Darstellen lässt sich der Prozess der Szenariotechnik als seitlich liegender Trichter: Das schmale Ende des Trichters auf der linken Seite steht für den Ausgangspunkt mit der spezifischen Problemstellung, etwa einer Kürzung des Projektbudgets. Die breite Trichteröffnung rechts markiert die Spannweite zwischen den möglichen zukünftigen Entwicklungen vom bestmöglichen bis hin zum schlechtesten Szenario. Innerhalb dieser beiden Extreme sind optional weitere Entwicklungen denkbar, die sogenannten Trendszenarios wie zum Beispiel „Alles geht so weiter wie bisher“. Von der Ausgangslage bis in die Zukunft öffnet sich der Trichter immer mehr, und analog dazu, wie er mit zunehmendem Abstand zur Gegenwart immer breiter wird, werden auch die über die Zukunft getroffenen Aussagen immer unsicherer.

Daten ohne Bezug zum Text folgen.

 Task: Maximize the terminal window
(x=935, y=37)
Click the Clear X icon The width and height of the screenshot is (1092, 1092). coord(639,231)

So funktioniert die Technik

Für die konkrete Ausgestaltung der einzelnen Szenarien gibt es unterschiedliche Ansätze, die den Prozess in mehrere Schritte aufteilen. Das Kompetenzzentrum Kultur- und Kreativwirtschaft etwa stützt sich auf die acht folgenden Schritte:

1. Analysephase: Hier wird die Frage geklärt, um welche konkrete Entwicklung es bei diesem „Szenario-Trichter“ gehen soll?

2. Einflussanalyse: Jetzt werden alle äußeren Einflussfaktoren gesammelt, etwa politische Rahmenbedingungen oder wirtschaftliche Entwicklungen. Aus dieser Sammlung werden die wichtigsten Schlüsselfaktoren ausgewählt, die im Weiteren als Kern der Szenario-Analyse dienen.

3. Formulierung von Deskriptoren: Die Schlüsselfaktoren werden nun hinsichtlich ihrer Qualität und Quantität beschrieben. Jeder dieser Einflüsse wird dabei als Deskriptor bezeichnet.

4. Wechselwirkungsanalyse: In einer Matrix werden die Ausprägungen aller Deskriptoren einander gegenübergestellt. Dabei wird abgeschätzt, welche Ausprägungen sich gegenseitig verstärken, welche neutral und welche widersprüchlich zueinander sind.

5. Szenario-Interpretation: Nun werden die verschiedenen Szenarien in ihrem Verlauf von der Gegenwart bis zum Ende hin interpretiert und beschrieben, inklusive verschiedener Zwischen-Szenarien. Diese können – je nach Ausgangslage – verschiedene Zeiträume umfassen, von einigen Tagen bis hin zu Jahren.

6. Störfallanalyse: Es werden mögliche Störereignisse mit einbezogen, welche die Entwicklung plötzlich in eine andere Richtung lenken können.

7. Auswirkungsanalyse: Die Erkenntnisse aus der Betrachtung der Szenarien werden auf das Untersuchungsfeld angewendet.

8. Maßnahmen: Aus den verschiedenen Szenarien werden Konsequenzen abgeleitet und daraus strategische Leitlinien und konkrete Maßnahmen entwickelt.

Die Stärken der Szenariotechnik sind ihre flexible Einsetzbarkeit, die umfassende Betrachtungsweise und die damit gewonnene Schaffung von Transparenz. Schwierig kann jedoch unter Umständen die aufwendige Beschaffung von Informationen sein, sofern nur wenig oder gar nichts über den Gegenstand der Untersuchung bekannt ist. Deswegen gilt: Je mehr Zahlen, Daten und Fakten im Vorfeld herangeschafft werden können, um so belastbarer sind die entwickelten Szenarien. Stolperfallen lassen sich vermeiden, indem das Projektteam heterogen ist, einen überschaubaren Prognosezeitraum festlegt und verschiedene Quellen nutzt.